If YOU do the project then YOU learn. If difficult child does not do it, he does not learn. A big part of projects and experiments is that they help a person learn the concept. Watching you do it is just not the same.

Let him flunk. Unless/until he is showing them that he has real problems, they are not going to give accommodations. it is HARD, but you have GOT to step back and let him handle things and then you can more successfully get help for him. If you do the work, it does not show school what the problems are. How can they give accommodations if they don't ever get to see the real problems and the consequences of those problems?
 

Wiped Out

Well-Known Member
Staff member
husband helped difficult child with his science fair project when he was young. He had him sitting with him and helping the entire time but there is no way my difficult child could have done it completely by himself and it was an out of school assignment. If it had been in class he would have received help so I didn't feel like we were "cheating" him.
 

DammitJanet

Well-Known Member
Science fair projects were the bane of my existence because about 90% of parents think that is the time for them to shine after what must have been their miserable experience in school with science fair projects! No 2nd,3rd or 4th grader can even come up with ideas for some of the things I have seen much less built the projects! These things demanded the use of power saws and electrical engineering that kids would have to have at least maybe HS experience. Or kits bought and then parents helping. There were no baking soda volcano's or the seeds between two panes of glass...well except from my kids. And of course, my kids got D's.
 

Angela41

New Member
We have our first science fair this year- my son is in kindergarten, so will need some help. I'm onboard with susiestar's philosophy as my guy gets older. Ask me in a few years. I didn't get anything below an A until I was a Junior in HS- I sometimes wonder if I'll be able to stand it if my son mutineys on school.
 

JJJ

Active Member
At 11, I would offer support but wouldn't do it, even if that meant a zero. Better to prove to the school now that the child needs more help than to be doing all of his high school classes with him because his IEP is insufficient.
 

InsaneCdn

Well-Known Member
At 11... I did help. Here, there is no IEP unless the SCHOOL believes the student needs accommodations, and they thought it was all attitude. He had a good teacher, though, so I stepped on toes and forced her to allow the WHOLE project to be done at home. Then... I scribed and helped edit, suggested layouts and other such things - and got her approval on each section as we went, while including a description of the accommodations applied. Voila! This teacher, and the next one, started providing those accommodations, and by the second school year, we had an IEP.

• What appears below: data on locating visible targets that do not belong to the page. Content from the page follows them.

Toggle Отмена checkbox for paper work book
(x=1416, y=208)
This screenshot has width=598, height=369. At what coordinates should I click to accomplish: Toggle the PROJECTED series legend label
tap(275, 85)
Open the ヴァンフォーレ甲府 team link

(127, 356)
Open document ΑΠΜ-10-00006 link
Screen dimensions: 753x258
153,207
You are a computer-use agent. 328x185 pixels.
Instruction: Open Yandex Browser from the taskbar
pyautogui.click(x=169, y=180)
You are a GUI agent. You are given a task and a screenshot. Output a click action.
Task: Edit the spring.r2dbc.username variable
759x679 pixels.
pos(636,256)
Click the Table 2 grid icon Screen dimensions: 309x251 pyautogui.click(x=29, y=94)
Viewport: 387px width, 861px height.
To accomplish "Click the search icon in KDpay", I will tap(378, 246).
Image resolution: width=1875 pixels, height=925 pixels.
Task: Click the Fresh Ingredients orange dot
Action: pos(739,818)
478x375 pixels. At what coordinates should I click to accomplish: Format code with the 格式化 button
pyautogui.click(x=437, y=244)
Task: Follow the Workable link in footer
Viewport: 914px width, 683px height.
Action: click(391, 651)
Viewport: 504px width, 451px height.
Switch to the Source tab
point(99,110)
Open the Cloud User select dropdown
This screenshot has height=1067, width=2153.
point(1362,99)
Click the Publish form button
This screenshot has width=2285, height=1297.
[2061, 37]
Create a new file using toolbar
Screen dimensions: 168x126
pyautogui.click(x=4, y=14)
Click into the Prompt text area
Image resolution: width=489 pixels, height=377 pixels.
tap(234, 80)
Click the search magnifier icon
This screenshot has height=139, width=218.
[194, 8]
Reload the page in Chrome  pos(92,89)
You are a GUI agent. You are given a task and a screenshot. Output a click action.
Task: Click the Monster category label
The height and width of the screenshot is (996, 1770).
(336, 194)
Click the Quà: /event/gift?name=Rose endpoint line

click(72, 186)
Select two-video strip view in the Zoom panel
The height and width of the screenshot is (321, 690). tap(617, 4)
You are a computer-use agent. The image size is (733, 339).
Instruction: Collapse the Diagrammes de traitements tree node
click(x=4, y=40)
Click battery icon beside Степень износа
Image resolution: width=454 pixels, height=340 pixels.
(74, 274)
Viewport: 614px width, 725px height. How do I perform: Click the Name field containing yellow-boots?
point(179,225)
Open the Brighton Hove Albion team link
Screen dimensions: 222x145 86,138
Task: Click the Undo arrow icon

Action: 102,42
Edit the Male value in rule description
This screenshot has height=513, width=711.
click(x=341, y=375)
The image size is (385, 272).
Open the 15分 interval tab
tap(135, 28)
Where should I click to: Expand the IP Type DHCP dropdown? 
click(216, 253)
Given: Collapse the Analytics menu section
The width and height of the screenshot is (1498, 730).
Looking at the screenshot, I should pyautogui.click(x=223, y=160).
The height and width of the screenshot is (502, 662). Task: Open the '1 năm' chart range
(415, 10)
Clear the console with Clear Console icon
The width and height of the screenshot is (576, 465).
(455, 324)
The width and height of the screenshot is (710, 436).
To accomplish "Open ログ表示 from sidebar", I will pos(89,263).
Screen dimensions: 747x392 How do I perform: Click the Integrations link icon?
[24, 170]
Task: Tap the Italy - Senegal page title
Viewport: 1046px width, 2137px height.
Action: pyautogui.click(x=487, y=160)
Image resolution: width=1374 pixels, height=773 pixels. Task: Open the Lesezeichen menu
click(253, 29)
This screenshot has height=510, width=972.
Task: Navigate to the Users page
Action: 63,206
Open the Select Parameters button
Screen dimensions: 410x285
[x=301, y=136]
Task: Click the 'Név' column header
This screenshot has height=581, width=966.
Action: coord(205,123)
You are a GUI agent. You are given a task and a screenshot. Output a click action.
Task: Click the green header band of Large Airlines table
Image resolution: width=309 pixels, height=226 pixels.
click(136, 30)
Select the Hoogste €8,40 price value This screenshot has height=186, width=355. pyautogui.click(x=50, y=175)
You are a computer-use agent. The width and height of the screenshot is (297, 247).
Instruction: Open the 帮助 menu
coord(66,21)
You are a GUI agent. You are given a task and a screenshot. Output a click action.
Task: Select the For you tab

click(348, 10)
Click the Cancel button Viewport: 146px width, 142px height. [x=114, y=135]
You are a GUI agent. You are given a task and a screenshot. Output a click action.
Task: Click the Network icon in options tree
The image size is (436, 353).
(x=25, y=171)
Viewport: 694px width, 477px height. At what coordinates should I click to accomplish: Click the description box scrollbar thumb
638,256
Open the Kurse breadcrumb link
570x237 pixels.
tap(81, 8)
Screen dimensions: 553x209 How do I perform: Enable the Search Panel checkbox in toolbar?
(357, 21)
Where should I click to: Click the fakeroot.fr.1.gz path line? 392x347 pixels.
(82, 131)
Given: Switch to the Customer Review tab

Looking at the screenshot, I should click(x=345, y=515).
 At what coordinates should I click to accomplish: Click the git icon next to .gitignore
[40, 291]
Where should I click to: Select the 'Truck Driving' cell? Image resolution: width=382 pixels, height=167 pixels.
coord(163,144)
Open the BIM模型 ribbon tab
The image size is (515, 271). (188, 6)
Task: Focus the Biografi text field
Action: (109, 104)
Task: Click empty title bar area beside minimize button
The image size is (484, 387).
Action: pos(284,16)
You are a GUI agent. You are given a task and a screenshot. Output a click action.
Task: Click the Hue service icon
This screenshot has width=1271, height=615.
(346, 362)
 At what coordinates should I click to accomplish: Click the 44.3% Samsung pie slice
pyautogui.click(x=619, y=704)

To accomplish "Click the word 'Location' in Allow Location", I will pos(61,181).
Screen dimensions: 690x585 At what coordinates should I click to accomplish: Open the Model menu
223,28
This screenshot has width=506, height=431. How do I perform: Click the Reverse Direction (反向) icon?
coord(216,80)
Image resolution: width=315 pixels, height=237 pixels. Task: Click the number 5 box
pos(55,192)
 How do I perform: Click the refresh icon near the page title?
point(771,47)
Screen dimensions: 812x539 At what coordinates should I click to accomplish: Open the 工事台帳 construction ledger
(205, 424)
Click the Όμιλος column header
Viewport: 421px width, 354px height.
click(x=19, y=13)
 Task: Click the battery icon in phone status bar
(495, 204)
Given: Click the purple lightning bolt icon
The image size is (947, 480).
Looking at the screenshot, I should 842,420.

If I had let him get a zero? School would still have claimed it was becaue he didn't want to - not because he couldn't do the work in the ways the school was demanding.

You really have to know your local system and how it works, and what you are trying to accomplish by "helping". The goal is to get the student working as independently as possible, and definitely independent of "home" help... you do whatever you have to do to get there.